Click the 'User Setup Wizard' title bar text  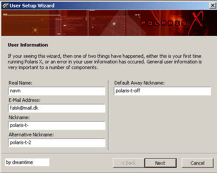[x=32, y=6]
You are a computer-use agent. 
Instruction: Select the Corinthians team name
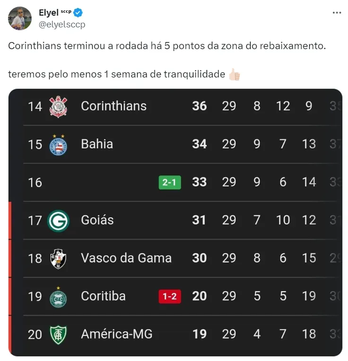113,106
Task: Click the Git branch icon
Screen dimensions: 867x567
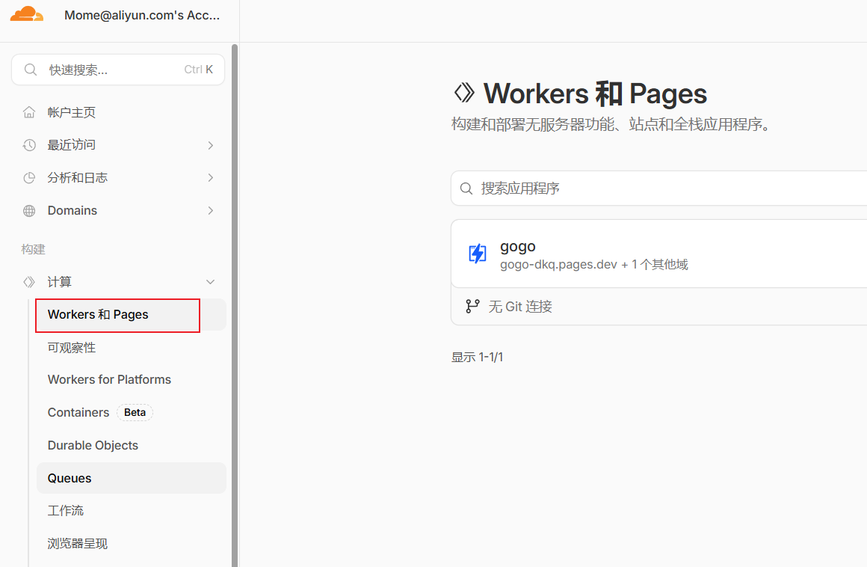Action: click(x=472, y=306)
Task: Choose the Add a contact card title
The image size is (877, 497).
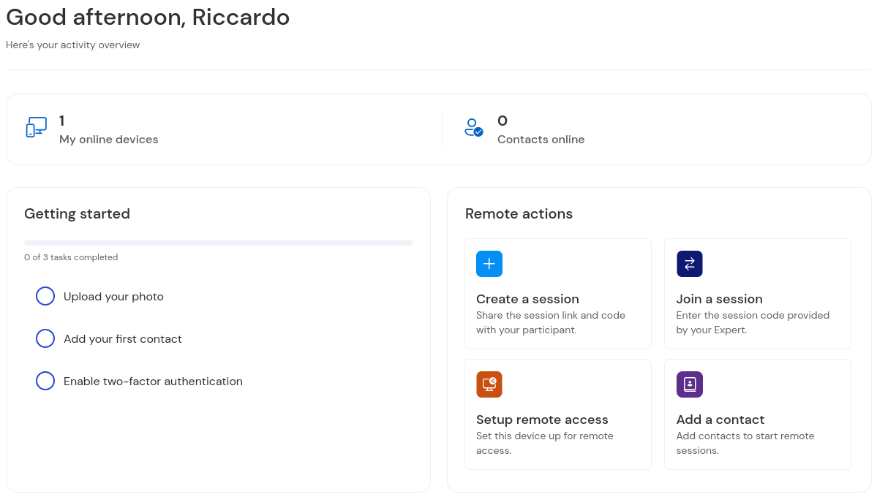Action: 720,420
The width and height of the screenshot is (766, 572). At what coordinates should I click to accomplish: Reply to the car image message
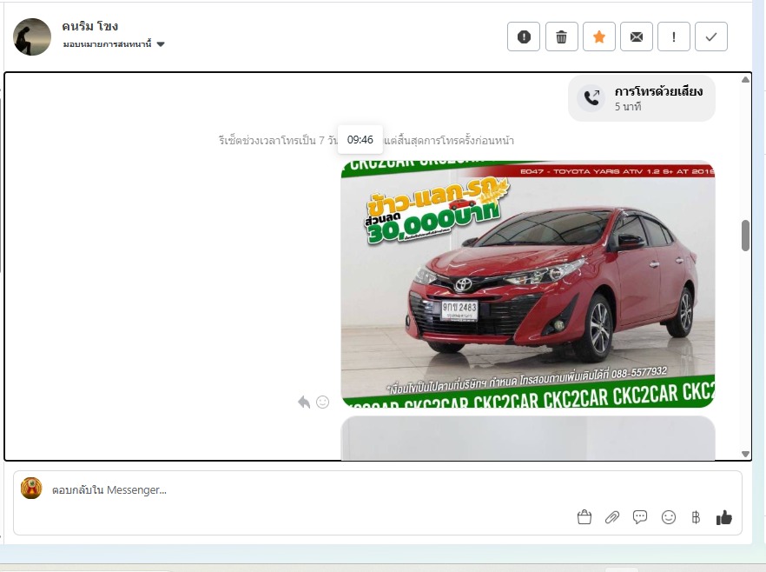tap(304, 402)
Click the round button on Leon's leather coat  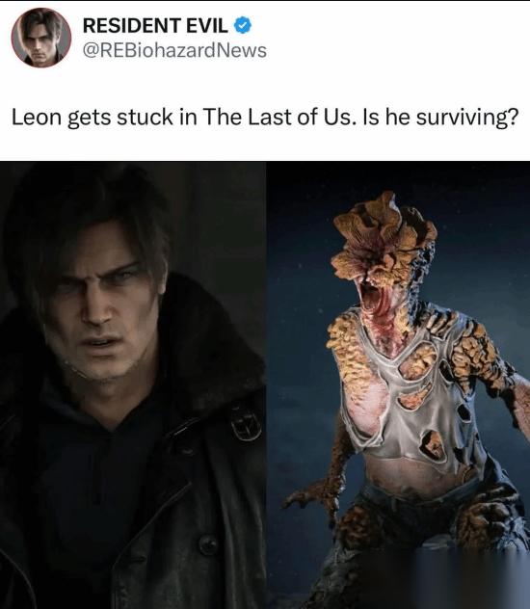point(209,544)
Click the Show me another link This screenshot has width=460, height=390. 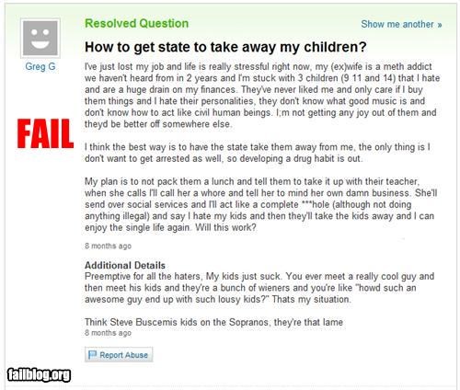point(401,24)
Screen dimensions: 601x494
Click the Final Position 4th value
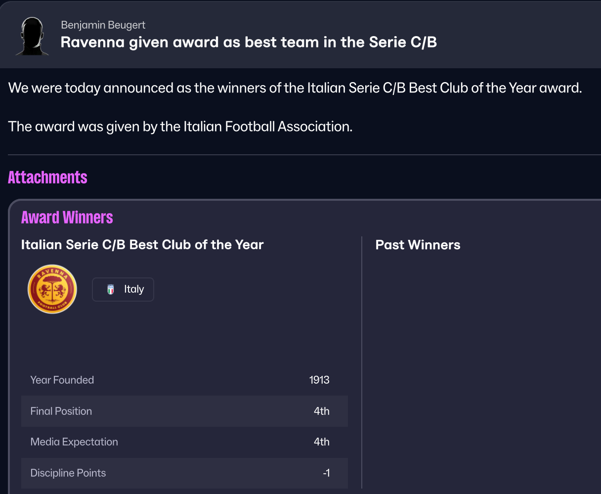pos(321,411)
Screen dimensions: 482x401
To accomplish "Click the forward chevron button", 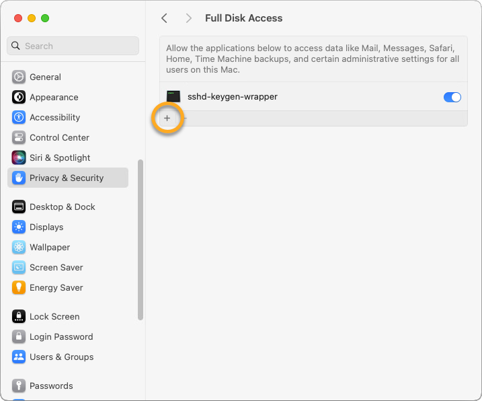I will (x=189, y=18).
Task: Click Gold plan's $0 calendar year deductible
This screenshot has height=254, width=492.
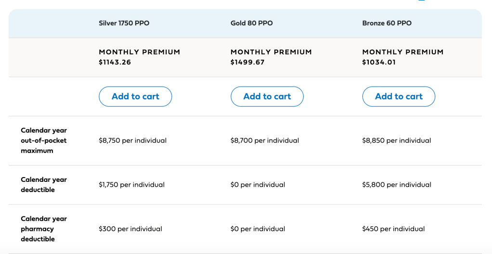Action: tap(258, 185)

**WHAT TO PRODUCE**
Could you copy each line in the listing above that includes the word "Task"?

**RESULT OF THIS EXERCISE**
Task: Click the Git branch icon
Task: Choose the Add a contact card title
Task: Click Gold plan's $0 calendar year deductible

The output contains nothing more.